Instead of exporting, importing and reencoding again with all the generation losses, you better look at nested sequences.
Sequence 1: your long form movie. Prior to encoding, create a new sequence 2, and drag sequence 1 into it. Edit that for the short form version.
You need to encode both sequences, but only have one generation loss.
Just as Harm says.
That is exactly how i edit my montages from wedding services and receptions. Just double click on the sequence in your project panel and it will open up in your source monitor. Then just scrub through the footage and set an in point and then an out point and drop it in your timeline. Scrub forward some more and set new in and out points adn drop the next clip in the timeline. From the timeline you can do all your effects to the individual clips.
FYI - I am using CS4, but I would assume that this would still work in CS5
Thanks for both your responses. I was aware that I could do it the way you've suggested, but I think it's more time consuming that way, possibly. I may resort to that, but if you could give me some tips on the different export settings/formats as well that'd be very helpful as well! At the moment I know avi is fairly reliable SD footage, WMV is good for uploading files to the net but beyond that I'm not too sure.
I was aware that I could do it the way you've suggested, but I think it's more time consuming that way, possibly.
It will not be more time consuming, but it will give better quality in the same time.
Well I guess it depends on the way that you work. Personally, it's always been quicker for me the way I said.
I would still find it very useful if you could give me some tips on the file types, if that's ok?
I do not understand what you think would be more time consuming. If you export a file then you have to wait for that to render and export, then bring it into Premiere and then edit it apart the same way that you could just by using your sequence (without exporting). Plus as Harm mentions then it is the best quality possible.

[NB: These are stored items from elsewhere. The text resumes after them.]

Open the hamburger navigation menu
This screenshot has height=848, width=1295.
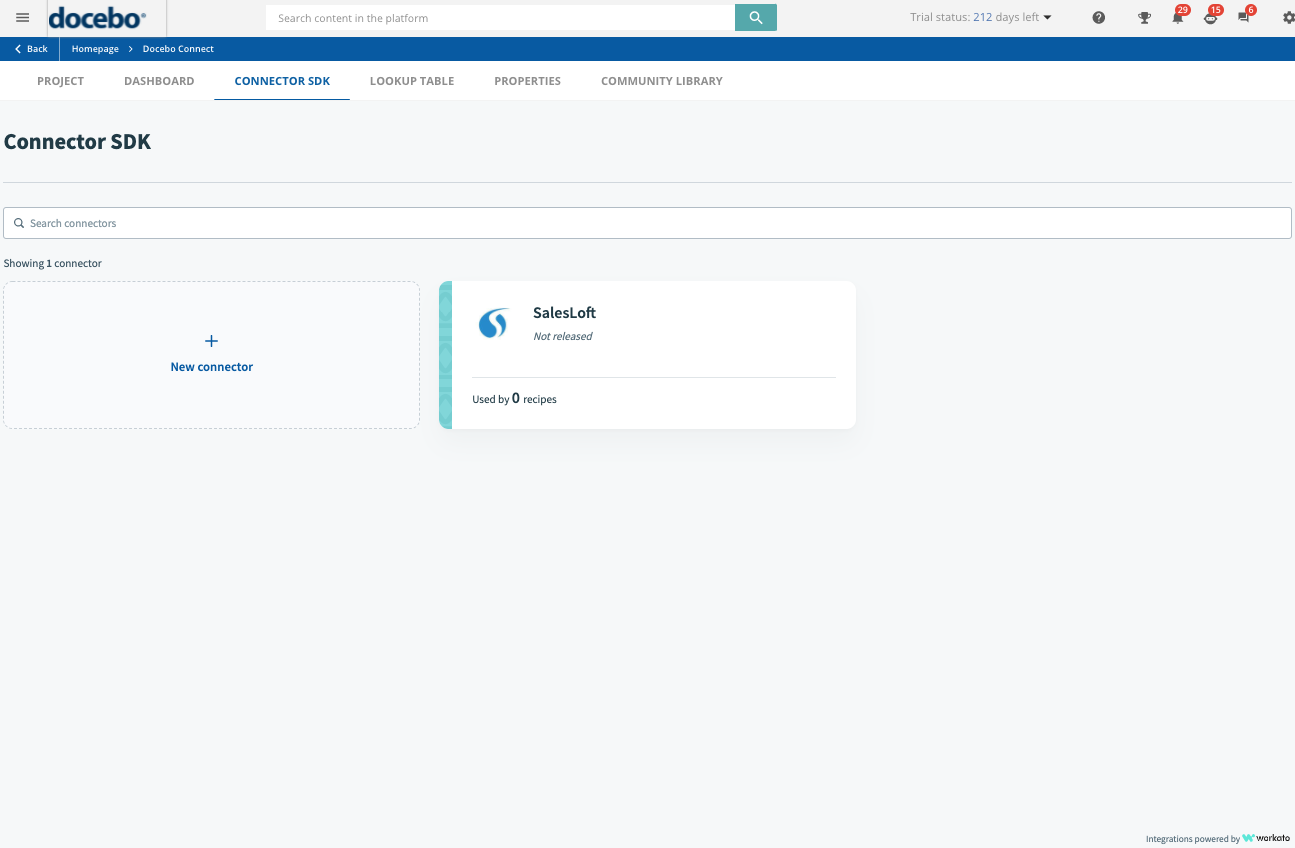22,17
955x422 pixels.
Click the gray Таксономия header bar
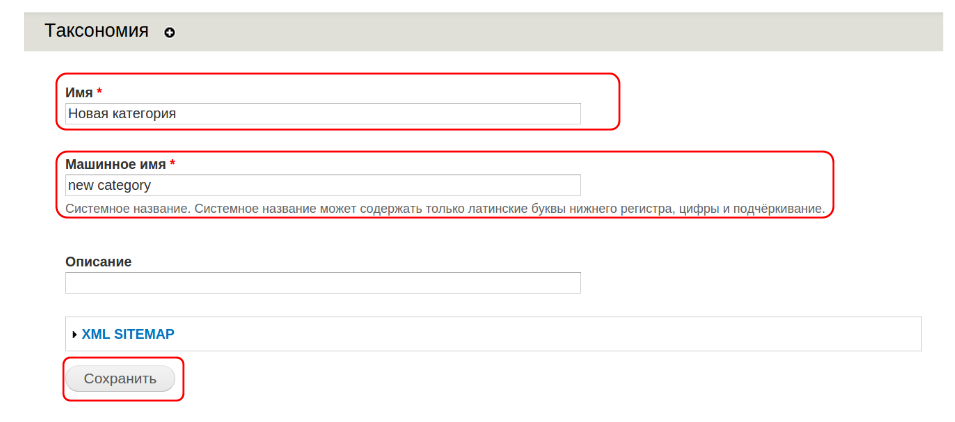pos(550,32)
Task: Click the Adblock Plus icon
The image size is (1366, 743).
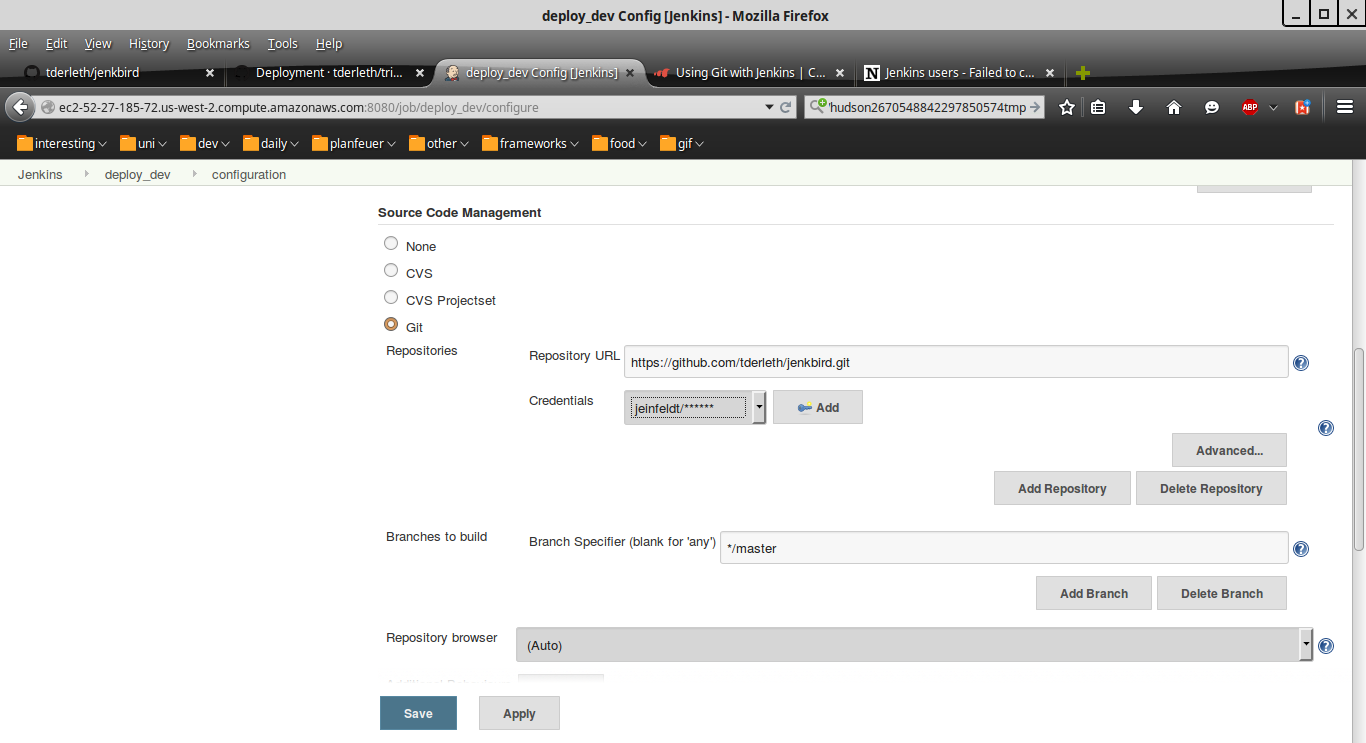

I would strongly suggest that you try it and if you really do not like it check out the hd2sd tutorial on the following page.
In the 720p60 section Jeff talks about exporting an intermidiate format MPEG2 file that may work for what you are looking for. Keep in mind though that this intermediate file is no longer necessary with updates to CS4 (and I am sure with CS5) when going from HD to SD. Obviously you would have to tweek the settings to match your footage, but it should get you going...
If you do not mind explaning what part of the process that I use you think is more time consuming. I would just like to see if you are miss understanding something.
Thank you for the link to that video. I will give it a watch soon and hopefully it will be helpful.
With regard to the different methods of working and which is more time consuming, I really only meant that the way I worked was best for me because I could leave the PC rendering/exporting etc while I worked on something else, rather than adding effects etc to each individual file which would require me to be sat at my edit station for longer. Although it might take longer to get to the end result that way, I still have more time free to get on with other things which makes it a more time-efficient way to work.
Like I said before, it all depends on how you prefer to work - thanks for asking about it though!
I think we may have a slight miscommunication. This is the way that I interpreted your original post.
Lets say you shot the Smith/Jones wedding this past weekend. You start a new project and have a Service Sequence and a Reception Sequence. You finish editing both the service and reception and just a standard full length video. Now you want to create a montage with clips from both the service and reception. In this montage you will have different effects like Black and white, Slo Mo, blurs, etc. So what you do is export the service and reception and then import those two files (or one long one) and then cut that apart and add your music and effects to make your montage. Is that correct?
The way that I do it works the exact same way except that you skip the export part.
When I edit a wedding I generally have 4 sequences when I am finished. I have a Pre Wedding montage, service, reception, and ending highlights. The Pre Wedding montage is just made up of shots from before the service (bride and bridesmaids getting ready, shots of the venu, groom and groomsmen and so on). Then I have a full edit of the service and a full edit of the reception. After I am finished with those 3 sequences I start working on the ending highlight collage. I make a new sequence for the collage then I go to my bin and drag the "Service Sequence" up into the preview monitor (I know in my previous post I said double click. That does not work, because that just opens it up as a sequence. Sorry about that). In the preview monitor I scrub through the footage until I find a section that I want in the montage. Then I set in and out points around that clip and drop it into my Montage timline, and what ever effects to it that I want, then move on to the next clip and do the same thing. To me it seems that we have the same process except that you have to wait for the export (which is always going to give you a quality loss, how much of a loss depends on format and settings).
Please let me know if I have misread your process.